━━━ SOURCE RECORDS

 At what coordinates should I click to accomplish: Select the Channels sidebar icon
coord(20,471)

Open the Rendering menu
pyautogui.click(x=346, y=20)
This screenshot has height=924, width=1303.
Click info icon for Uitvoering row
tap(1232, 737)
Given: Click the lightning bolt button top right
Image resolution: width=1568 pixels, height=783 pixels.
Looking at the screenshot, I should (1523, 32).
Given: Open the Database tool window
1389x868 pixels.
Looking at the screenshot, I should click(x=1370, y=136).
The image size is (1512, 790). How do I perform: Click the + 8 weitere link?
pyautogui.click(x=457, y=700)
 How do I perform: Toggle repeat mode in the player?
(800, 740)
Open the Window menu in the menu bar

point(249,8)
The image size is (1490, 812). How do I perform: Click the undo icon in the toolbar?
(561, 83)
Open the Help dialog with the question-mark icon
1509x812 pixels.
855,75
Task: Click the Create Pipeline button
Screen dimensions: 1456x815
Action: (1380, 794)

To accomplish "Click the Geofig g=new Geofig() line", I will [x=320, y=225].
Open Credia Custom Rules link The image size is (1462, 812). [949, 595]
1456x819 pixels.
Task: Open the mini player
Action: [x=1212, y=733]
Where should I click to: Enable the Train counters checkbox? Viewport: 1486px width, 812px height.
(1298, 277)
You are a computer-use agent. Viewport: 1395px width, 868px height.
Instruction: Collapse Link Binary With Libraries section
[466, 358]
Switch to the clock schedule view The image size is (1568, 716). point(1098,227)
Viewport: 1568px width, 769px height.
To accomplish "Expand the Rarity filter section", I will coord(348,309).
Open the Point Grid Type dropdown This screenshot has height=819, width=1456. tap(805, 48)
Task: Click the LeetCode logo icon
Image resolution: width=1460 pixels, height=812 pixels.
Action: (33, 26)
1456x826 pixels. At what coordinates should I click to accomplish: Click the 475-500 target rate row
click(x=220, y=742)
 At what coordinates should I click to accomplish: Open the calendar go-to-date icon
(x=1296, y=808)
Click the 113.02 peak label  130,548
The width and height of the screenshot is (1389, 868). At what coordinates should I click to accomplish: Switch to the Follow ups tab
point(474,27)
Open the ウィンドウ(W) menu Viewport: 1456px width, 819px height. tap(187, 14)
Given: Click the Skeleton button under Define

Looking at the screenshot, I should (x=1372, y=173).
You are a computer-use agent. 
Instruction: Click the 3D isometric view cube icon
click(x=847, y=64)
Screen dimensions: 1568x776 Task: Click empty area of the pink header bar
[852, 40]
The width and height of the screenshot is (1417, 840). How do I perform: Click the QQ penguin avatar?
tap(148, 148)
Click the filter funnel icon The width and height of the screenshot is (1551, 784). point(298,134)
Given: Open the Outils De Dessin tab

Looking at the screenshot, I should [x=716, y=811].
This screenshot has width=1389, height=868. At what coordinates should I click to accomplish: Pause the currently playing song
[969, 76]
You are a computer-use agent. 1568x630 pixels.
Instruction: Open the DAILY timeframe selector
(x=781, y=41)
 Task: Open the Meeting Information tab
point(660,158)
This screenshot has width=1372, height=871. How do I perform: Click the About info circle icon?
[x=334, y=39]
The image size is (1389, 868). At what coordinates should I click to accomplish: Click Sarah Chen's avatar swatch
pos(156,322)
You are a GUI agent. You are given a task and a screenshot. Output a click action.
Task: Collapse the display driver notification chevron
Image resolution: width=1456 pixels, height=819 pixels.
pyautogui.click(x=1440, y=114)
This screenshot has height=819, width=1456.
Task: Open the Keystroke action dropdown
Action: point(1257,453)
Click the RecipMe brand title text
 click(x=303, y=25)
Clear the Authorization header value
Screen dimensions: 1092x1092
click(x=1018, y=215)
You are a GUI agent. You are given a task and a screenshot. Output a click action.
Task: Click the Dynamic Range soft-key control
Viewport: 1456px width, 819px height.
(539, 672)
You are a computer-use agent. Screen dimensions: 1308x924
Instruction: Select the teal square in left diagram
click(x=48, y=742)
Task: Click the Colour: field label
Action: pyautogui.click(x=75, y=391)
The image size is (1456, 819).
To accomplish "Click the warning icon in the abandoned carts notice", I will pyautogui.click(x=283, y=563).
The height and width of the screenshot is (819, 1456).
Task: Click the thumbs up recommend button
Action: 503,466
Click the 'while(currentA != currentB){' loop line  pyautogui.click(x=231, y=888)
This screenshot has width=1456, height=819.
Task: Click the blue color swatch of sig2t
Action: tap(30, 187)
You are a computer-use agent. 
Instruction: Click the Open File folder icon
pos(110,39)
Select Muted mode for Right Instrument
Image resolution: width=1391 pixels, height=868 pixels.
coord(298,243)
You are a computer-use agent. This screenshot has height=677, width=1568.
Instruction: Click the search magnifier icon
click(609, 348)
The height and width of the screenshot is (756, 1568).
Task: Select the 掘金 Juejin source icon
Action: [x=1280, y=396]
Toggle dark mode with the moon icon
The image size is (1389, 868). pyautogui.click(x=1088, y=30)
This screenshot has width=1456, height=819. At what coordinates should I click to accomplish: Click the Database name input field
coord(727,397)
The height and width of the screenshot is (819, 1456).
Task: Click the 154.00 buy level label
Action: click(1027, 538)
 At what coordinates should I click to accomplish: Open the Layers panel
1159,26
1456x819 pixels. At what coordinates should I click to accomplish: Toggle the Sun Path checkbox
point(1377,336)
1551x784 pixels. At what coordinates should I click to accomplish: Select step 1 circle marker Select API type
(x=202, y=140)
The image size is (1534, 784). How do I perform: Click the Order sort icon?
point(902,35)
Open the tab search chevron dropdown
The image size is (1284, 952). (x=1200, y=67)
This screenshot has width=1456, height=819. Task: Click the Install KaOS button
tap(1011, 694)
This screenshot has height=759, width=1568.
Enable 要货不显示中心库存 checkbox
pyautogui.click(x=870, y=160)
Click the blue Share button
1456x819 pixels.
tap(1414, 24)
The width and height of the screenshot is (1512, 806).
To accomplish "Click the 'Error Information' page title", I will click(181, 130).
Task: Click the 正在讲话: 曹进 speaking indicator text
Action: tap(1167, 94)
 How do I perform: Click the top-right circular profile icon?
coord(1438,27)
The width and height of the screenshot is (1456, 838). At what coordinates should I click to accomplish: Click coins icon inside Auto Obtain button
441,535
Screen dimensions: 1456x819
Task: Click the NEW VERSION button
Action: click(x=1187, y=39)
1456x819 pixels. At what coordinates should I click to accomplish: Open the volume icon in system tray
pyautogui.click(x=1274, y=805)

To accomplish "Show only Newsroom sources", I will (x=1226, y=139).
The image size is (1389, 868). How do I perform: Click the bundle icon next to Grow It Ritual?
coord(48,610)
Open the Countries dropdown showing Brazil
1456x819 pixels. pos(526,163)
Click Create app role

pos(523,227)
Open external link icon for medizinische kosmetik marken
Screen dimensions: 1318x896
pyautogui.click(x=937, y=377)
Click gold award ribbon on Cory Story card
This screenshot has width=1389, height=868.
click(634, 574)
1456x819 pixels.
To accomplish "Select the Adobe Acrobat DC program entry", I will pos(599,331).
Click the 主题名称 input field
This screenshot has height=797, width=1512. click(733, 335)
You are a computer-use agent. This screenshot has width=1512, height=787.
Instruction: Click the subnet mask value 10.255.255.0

━━━━━━

**WORK INSTRUCTION**
Go through the data and retype all of it exactly.

**YOUR RESPONSE**
 At what coordinates should I click to accomplish: Select the Channels sidebar icon
coord(20,471)

Open the Rendering menu
pyautogui.click(x=346, y=20)
This screenshot has height=924, width=1303.
Click info icon for Uitvoering row
tap(1232, 737)
Given: Click the lightning bolt button top right
Image resolution: width=1568 pixels, height=783 pixels.
Looking at the screenshot, I should (1523, 32).
Given: Open the Database tool window
1389x868 pixels.
Looking at the screenshot, I should click(x=1370, y=136).
The image size is (1512, 790). How do I perform: Click the + 8 weitere link?
pyautogui.click(x=457, y=700)
 How do I perform: Toggle repeat mode in the player?
(800, 740)
Open the Window menu in the menu bar

point(249,8)
The image size is (1490, 812). How do I perform: Click the undo icon in the toolbar?
(561, 83)
Open the Help dialog with the question-mark icon
1509x812 pixels.
855,75
Task: Click the Create Pipeline button
Screen dimensions: 1456x815
Action: (1380, 794)

To accomplish "Click the Geofig g=new Geofig() line", I will [x=320, y=225].
Open Credia Custom Rules link The image size is (1462, 812). [949, 595]
1456x819 pixels.
Task: Open the mini player
Action: [x=1212, y=733]
Where should I click to: Enable the Train counters checkbox? Viewport: 1486px width, 812px height.
(1298, 277)
You are a computer-use agent. Viewport: 1395px width, 868px height.
Instruction: Collapse Link Binary With Libraries section
[466, 358]
Switch to the clock schedule view The image size is (1568, 716). point(1098,227)
Viewport: 1568px width, 769px height.
To accomplish "Expand the Rarity filter section", I will coord(348,309).
Open the Point Grid Type dropdown This screenshot has height=819, width=1456. tap(805, 48)
Task: Click the LeetCode logo icon
Image resolution: width=1460 pixels, height=812 pixels.
Action: (33, 26)
1456x826 pixels. At what coordinates should I click to accomplish: Click the 475-500 target rate row
click(x=220, y=742)
 At what coordinates should I click to accomplish: Open the calendar go-to-date icon
(x=1296, y=808)
Click the 113.02 peak label  130,548
The width and height of the screenshot is (1389, 868). At what coordinates should I click to accomplish: Switch to the Follow ups tab
point(474,27)
Open the ウィンドウ(W) menu Viewport: 1456px width, 819px height. tap(187, 14)
Given: Click the Skeleton button under Define

Looking at the screenshot, I should (x=1372, y=173).
You are a computer-use agent. 
Instruction: Click the 3D isometric view cube icon
click(x=847, y=64)
Screen dimensions: 1568x776 Task: Click empty area of the pink header bar
[852, 40]
The width and height of the screenshot is (1417, 840). How do I perform: Click the QQ penguin avatar?
tap(148, 148)
Click the filter funnel icon The width and height of the screenshot is (1551, 784). point(298,134)
Given: Open the Outils De Dessin tab

Looking at the screenshot, I should [x=716, y=811].
This screenshot has width=1389, height=868. At what coordinates should I click to accomplish: Pause the currently playing song
[969, 76]
You are a computer-use agent. 1568x630 pixels.
Instruction: Open the DAILY timeframe selector
(x=781, y=41)
 Task: Open the Meeting Information tab
point(660,158)
This screenshot has width=1372, height=871. How do I perform: Click the About info circle icon?
[x=334, y=39]
The image size is (1389, 868). At what coordinates should I click to accomplish: Click Sarah Chen's avatar swatch
pos(156,322)
You are a GUI agent. You are given a task and a screenshot. Output a click action.
Task: Collapse the display driver notification chevron
Image resolution: width=1456 pixels, height=819 pixels.
pyautogui.click(x=1440, y=114)
This screenshot has height=819, width=1456.
Task: Open the Keystroke action dropdown
Action: point(1257,453)
Click the RecipMe brand title text
 click(x=303, y=25)
Clear the Authorization header value
Screen dimensions: 1092x1092
click(x=1018, y=215)
You are a GUI agent. You are given a task and a screenshot. Output a click action.
Task: Click the Dynamic Range soft-key control
Viewport: 1456px width, 819px height.
(539, 672)
You are a computer-use agent. Screen dimensions: 1308x924
Instruction: Select the teal square in left diagram
click(x=48, y=742)
Task: Click the Colour: field label
Action: pyautogui.click(x=75, y=391)
The image size is (1456, 819).
To accomplish "Click the warning icon in the abandoned carts notice", I will pyautogui.click(x=283, y=563).
The height and width of the screenshot is (819, 1456).
Task: Click the thumbs up recommend button
Action: 503,466
Click the 'while(currentA != currentB){' loop line  pyautogui.click(x=231, y=888)
This screenshot has width=1456, height=819.
Task: Click the blue color swatch of sig2t
Action: tap(30, 187)
You are a computer-use agent. 
Instruction: Click the Open File folder icon
pos(110,39)
Select Muted mode for Right Instrument
Image resolution: width=1391 pixels, height=868 pixels.
coord(298,243)
You are a computer-use agent. This screenshot has height=677, width=1568.
Instruction: Click the search magnifier icon
click(609, 348)
The height and width of the screenshot is (756, 1568).
Task: Select the 掘金 Juejin source icon
Action: [x=1280, y=396]
Toggle dark mode with the moon icon
The image size is (1389, 868). pyautogui.click(x=1088, y=30)
This screenshot has width=1456, height=819. At what coordinates should I click to accomplish: Click the Database name input field
coord(727,397)
The height and width of the screenshot is (819, 1456).
Task: Click the 154.00 buy level label
Action: click(1027, 538)
 At what coordinates should I click to accomplish: Open the Layers panel
1159,26
1456x819 pixels. At what coordinates should I click to accomplish: Toggle the Sun Path checkbox
point(1377,336)
1551x784 pixels. At what coordinates should I click to accomplish: Select step 1 circle marker Select API type
(x=202, y=140)
The image size is (1534, 784). How do I perform: Click the Order sort icon?
point(902,35)
Open the tab search chevron dropdown
The image size is (1284, 952). (x=1200, y=67)
This screenshot has width=1456, height=819. Task: Click the Install KaOS button
tap(1011, 694)
This screenshot has height=759, width=1568.
Enable 要货不显示中心库存 checkbox
pyautogui.click(x=870, y=160)
Click the blue Share button
1456x819 pixels.
tap(1414, 24)
The width and height of the screenshot is (1512, 806).
To accomplish "Click the 'Error Information' page title", I will click(181, 130).
Task: Click the 正在讲话: 曹进 speaking indicator text
Action: tap(1167, 94)
 How do I perform: Click the top-right circular profile icon?
coord(1438,27)
The width and height of the screenshot is (1456, 838). At what coordinates should I click to accomplish: Click coins icon inside Auto Obtain button
441,535
Screen dimensions: 1456x819
Task: Click the NEW VERSION button
Action: click(x=1187, y=39)
1456x819 pixels. At what coordinates should I click to accomplish: Open the volume icon in system tray
pyautogui.click(x=1274, y=805)

To accomplish "Show only Newsroom sources", I will (x=1226, y=139).
The image size is (1389, 868). How do I perform: Click the bundle icon next to Grow It Ritual?
coord(48,610)
Open the Countries dropdown showing Brazil
1456x819 pixels. pos(526,163)
Click Create app role

pos(523,227)
Open external link icon for medizinische kosmetik marken
Screen dimensions: 1318x896
pyautogui.click(x=937, y=377)
Click gold award ribbon on Cory Story card
This screenshot has width=1389, height=868.
click(634, 574)
1456x819 pixels.
To accomplish "Select the Adobe Acrobat DC program entry", I will pos(599,331).
Click the 主题名称 input field
This screenshot has height=797, width=1512. click(733, 335)
You are a computer-use agent. This screenshot has width=1512, height=787.
Instruction: Click the subnet mask value 10.255.255.0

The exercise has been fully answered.